Action item ▸
Your reply must contain exactly the lines running from the one with "Viewport: 1319px width, 565px" to the last line of the entries below, both included, and no other lines.

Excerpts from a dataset

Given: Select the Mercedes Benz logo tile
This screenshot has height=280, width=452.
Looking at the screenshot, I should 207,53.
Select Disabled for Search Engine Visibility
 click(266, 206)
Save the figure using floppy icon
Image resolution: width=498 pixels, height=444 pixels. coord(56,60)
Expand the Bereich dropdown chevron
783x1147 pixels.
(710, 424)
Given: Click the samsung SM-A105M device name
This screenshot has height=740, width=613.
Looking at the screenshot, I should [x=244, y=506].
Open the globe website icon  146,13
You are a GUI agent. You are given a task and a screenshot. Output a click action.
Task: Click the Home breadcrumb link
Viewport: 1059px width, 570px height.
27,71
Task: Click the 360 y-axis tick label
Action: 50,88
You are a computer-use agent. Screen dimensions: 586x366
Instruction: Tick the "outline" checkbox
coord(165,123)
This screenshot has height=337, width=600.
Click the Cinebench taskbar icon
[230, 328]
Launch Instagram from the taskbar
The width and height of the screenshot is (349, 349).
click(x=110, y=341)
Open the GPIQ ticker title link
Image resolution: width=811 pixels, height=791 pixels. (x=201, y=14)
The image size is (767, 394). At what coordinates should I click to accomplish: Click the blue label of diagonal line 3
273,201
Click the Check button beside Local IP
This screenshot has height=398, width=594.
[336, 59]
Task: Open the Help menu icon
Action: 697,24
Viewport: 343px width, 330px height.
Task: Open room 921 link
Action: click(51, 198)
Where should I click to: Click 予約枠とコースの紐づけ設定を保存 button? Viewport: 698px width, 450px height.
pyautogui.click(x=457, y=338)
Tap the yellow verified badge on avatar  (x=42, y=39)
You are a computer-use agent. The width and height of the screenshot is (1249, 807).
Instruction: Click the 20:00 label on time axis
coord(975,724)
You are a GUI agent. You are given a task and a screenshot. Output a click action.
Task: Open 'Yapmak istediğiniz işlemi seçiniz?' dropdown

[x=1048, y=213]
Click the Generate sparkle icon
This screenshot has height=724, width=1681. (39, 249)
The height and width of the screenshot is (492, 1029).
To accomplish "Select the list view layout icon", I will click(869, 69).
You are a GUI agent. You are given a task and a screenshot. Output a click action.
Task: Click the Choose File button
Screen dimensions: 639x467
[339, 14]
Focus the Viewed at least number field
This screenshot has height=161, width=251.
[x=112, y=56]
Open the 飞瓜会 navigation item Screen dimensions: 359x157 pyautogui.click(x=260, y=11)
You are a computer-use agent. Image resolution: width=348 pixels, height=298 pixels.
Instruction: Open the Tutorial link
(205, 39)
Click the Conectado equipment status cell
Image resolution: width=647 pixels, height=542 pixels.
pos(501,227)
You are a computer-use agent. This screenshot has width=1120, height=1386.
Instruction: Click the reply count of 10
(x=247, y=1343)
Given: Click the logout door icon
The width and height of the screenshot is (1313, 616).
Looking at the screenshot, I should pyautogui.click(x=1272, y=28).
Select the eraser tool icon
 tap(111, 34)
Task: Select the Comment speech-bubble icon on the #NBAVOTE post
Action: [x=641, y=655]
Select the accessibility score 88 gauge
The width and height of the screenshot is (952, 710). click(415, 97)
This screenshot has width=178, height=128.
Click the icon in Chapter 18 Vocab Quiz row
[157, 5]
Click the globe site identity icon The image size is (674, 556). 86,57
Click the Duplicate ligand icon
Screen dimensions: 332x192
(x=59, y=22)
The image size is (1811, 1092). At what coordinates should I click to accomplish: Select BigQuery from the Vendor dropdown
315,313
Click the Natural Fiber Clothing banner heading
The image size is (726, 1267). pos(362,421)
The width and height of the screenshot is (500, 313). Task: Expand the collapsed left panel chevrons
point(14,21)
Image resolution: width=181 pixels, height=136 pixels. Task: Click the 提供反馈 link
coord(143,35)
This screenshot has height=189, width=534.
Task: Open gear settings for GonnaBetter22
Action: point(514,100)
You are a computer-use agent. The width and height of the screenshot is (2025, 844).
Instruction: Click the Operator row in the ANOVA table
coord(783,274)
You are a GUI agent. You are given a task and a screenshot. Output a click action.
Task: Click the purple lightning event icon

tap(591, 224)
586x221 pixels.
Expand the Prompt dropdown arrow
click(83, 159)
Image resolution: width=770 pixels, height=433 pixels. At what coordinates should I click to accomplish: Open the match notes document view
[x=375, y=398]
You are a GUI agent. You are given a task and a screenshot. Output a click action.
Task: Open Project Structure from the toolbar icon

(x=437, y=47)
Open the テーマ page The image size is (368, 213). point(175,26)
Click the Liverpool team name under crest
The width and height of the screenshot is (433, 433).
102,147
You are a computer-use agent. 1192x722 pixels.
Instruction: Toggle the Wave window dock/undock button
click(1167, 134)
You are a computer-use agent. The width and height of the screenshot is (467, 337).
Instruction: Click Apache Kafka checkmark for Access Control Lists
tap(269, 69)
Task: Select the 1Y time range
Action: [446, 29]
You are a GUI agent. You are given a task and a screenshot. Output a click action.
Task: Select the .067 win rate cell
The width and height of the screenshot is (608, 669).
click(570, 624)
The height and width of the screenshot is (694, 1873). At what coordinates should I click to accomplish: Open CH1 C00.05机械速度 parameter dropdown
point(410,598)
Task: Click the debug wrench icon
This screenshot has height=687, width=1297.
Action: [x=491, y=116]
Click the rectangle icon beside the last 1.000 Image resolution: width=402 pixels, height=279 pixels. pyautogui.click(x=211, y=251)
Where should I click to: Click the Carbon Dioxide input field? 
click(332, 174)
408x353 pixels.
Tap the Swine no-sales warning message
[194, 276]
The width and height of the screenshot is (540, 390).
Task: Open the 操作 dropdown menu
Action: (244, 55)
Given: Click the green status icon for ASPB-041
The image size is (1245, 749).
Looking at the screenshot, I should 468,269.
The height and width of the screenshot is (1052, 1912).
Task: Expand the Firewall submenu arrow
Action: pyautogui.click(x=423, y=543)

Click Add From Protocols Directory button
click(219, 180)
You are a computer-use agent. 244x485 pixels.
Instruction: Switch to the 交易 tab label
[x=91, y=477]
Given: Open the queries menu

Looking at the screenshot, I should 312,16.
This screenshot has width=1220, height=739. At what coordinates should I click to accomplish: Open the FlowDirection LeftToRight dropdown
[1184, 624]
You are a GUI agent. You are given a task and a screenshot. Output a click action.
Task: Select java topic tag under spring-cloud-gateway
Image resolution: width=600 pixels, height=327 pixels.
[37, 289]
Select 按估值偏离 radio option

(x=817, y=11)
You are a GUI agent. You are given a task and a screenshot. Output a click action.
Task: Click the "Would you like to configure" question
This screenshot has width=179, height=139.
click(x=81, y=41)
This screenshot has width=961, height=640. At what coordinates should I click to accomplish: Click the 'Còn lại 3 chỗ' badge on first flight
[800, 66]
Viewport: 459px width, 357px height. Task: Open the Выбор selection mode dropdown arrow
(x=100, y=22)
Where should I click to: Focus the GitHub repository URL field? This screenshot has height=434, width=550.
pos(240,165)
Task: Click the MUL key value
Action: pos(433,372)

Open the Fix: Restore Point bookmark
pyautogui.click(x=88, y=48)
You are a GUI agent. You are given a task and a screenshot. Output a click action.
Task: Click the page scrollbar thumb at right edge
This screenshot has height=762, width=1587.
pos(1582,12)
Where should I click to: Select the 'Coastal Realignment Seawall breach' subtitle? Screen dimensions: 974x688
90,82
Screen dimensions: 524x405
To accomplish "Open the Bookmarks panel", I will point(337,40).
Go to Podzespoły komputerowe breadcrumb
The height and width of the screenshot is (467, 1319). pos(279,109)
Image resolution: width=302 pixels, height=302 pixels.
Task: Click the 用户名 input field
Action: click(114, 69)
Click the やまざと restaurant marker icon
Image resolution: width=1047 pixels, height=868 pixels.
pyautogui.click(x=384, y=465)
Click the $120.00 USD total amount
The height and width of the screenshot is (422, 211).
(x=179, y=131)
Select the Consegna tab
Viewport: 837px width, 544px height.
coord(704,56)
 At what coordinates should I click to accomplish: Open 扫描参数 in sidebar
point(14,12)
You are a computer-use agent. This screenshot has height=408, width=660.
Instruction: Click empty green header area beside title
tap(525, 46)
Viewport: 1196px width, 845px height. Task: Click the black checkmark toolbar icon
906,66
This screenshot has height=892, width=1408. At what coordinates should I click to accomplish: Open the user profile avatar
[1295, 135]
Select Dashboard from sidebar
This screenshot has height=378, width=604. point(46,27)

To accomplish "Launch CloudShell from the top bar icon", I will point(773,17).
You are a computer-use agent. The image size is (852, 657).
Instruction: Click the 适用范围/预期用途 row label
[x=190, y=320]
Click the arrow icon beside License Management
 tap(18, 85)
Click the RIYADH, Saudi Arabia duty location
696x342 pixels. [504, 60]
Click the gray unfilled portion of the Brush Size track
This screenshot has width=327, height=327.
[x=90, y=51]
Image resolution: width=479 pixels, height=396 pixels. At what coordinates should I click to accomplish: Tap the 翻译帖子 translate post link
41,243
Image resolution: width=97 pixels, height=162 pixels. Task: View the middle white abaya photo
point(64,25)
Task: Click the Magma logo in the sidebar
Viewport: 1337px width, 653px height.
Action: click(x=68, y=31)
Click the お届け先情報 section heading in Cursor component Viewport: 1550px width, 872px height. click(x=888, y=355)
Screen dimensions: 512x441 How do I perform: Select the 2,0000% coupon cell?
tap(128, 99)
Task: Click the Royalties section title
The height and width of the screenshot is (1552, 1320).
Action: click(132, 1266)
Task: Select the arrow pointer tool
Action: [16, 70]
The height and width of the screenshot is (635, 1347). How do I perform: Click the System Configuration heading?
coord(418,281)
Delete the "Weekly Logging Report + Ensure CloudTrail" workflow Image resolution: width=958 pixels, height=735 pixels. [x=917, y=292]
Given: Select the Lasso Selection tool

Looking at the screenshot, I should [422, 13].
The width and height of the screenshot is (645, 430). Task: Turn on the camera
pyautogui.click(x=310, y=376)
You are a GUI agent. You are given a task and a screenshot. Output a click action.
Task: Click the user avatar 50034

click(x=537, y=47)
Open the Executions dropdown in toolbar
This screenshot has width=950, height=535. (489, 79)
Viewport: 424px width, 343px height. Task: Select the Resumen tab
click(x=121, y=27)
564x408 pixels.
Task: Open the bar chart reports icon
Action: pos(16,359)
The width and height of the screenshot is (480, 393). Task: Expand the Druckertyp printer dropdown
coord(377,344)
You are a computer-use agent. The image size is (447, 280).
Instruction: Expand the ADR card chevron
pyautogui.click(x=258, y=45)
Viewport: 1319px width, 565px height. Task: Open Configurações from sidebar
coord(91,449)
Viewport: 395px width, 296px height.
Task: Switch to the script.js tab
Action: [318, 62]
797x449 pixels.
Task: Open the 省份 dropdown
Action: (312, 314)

Task output ▸
Viewport: 1319px width, 565px height. Task: Open Configurações from sidebar
coord(91,449)
Viewport: 395px width, 296px height.
Task: Switch to the script.js tab
Action: [318, 62]
797x449 pixels.
Task: Open the 省份 dropdown
Action: (312, 314)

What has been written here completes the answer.